Tuesday, April 22, 2014

Risk based monitoring: Where is it today?

At Partnerships in Clinical Trials,Alison Taber, Vice President, Global Data Management, at
Theorem Clinical Research and Mitchell Katz, Executive Director, Medical Research Operations, Purdue Pharma L.P sat down with Medidata to discuss the the panel Risk Based Study Management for Small to Midsized Companies that took place on Monday, March 31.

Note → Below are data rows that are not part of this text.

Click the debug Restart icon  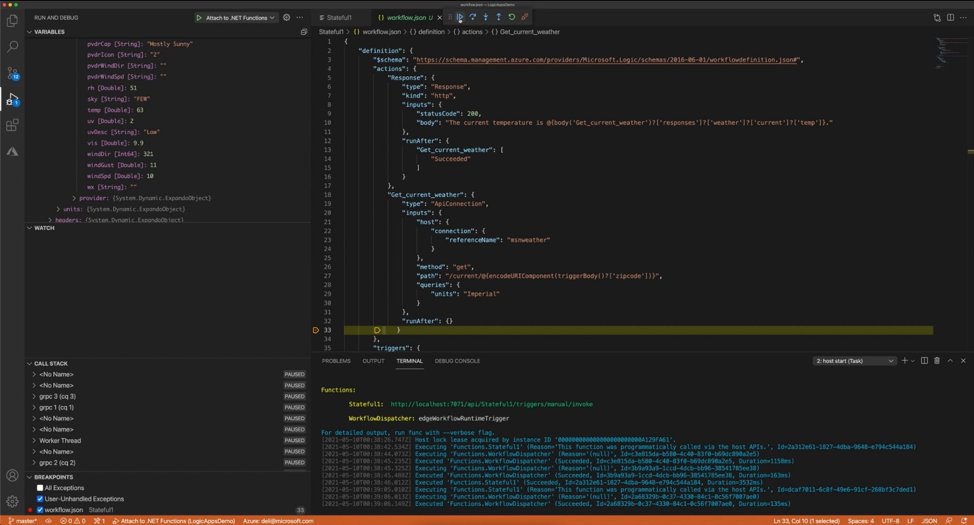(511, 17)
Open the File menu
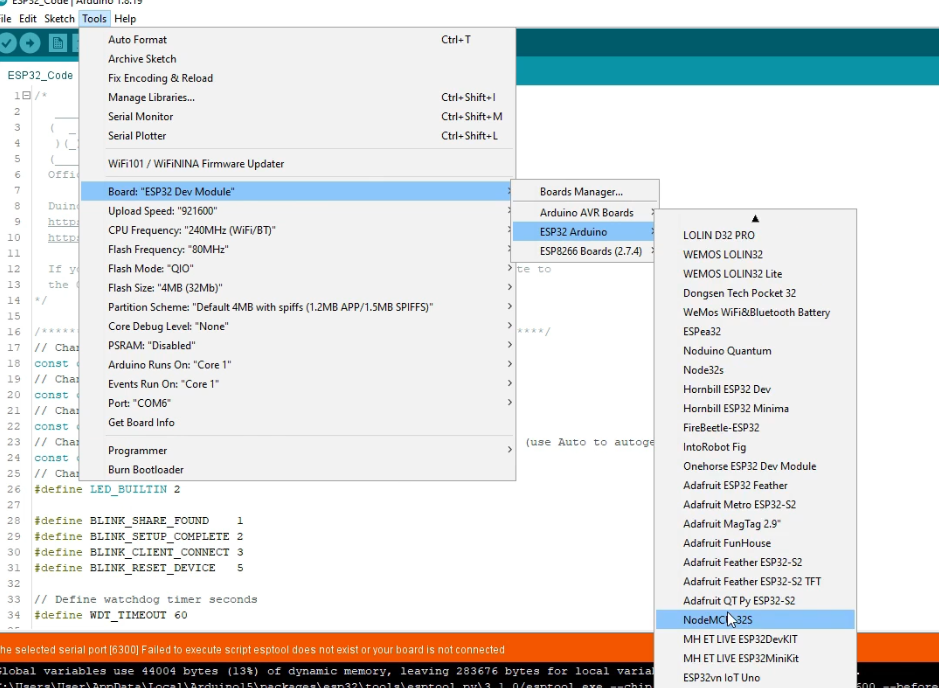Image resolution: width=939 pixels, height=688 pixels. (6, 18)
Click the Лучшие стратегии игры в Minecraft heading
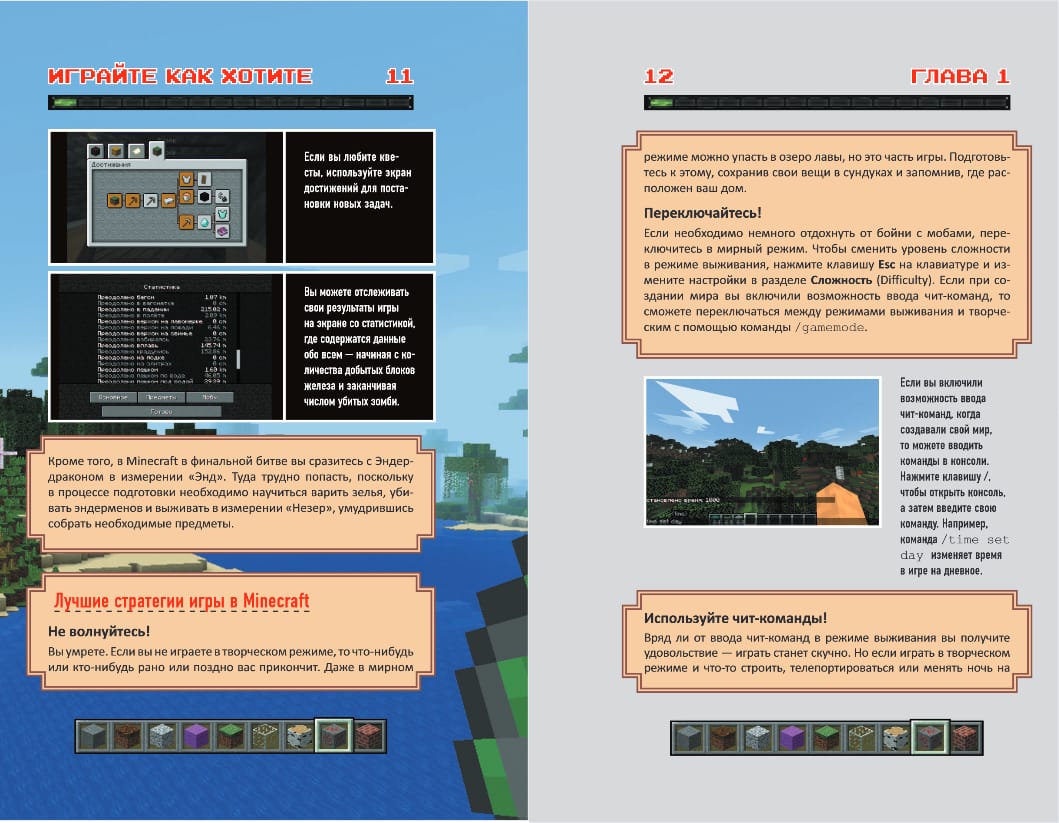The image size is (1059, 823). [181, 602]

During this conversation, they looked at the current enthusiasm for risk based monitoring but have seen that implementation and finding a universal meeting across the industry are some of the current biggest challenges that companies in the space are facing today.

Watch the video:

Head over to Geeks Talk Clinical to find out more about this panel.

1 comment:

janetclewis said...

Thank-you for your comments. I think it is important in all of these discussions that the site is a key player in risk based monitoring. The site needs to be aware exactly of the companies monitoring plan because it will fall back on to the site to monitor what the sponsor or CRO has not monitored. Risk based monitoring sounds great from the sponsor or CRO side but it puts the burden back to the site. In an FDA audit if a site missed something in error and it was something that was not included in the “monitoring plan”, it will be the site that receives the 483. It will also fall back on a CRA if something is missed due to Risk Based Monitoring. I am sure the sponsor will say, ”How was that missed”? I don’t think the site or a CRA will be able to use the excuse, “oh, that was not in the monitoring plan to do 100% source verification or some other reason”.
After going through many audits for high enrollment the FDA has looked at all data points of a certain percentage of patients. That may be a totally different set of patients that the sponsor looked at. As a site, I feel the more eyes the better. More monitoring, not less. I feel sorry for CRA’s that are expected to complete so much in so little time. Gone are the days where they can spend enough time at the site to actually complete the monitoring plan. I know the FDA supports risk based monitoring but when they do an inspection, I have not seen them follow a risk based inspection plan.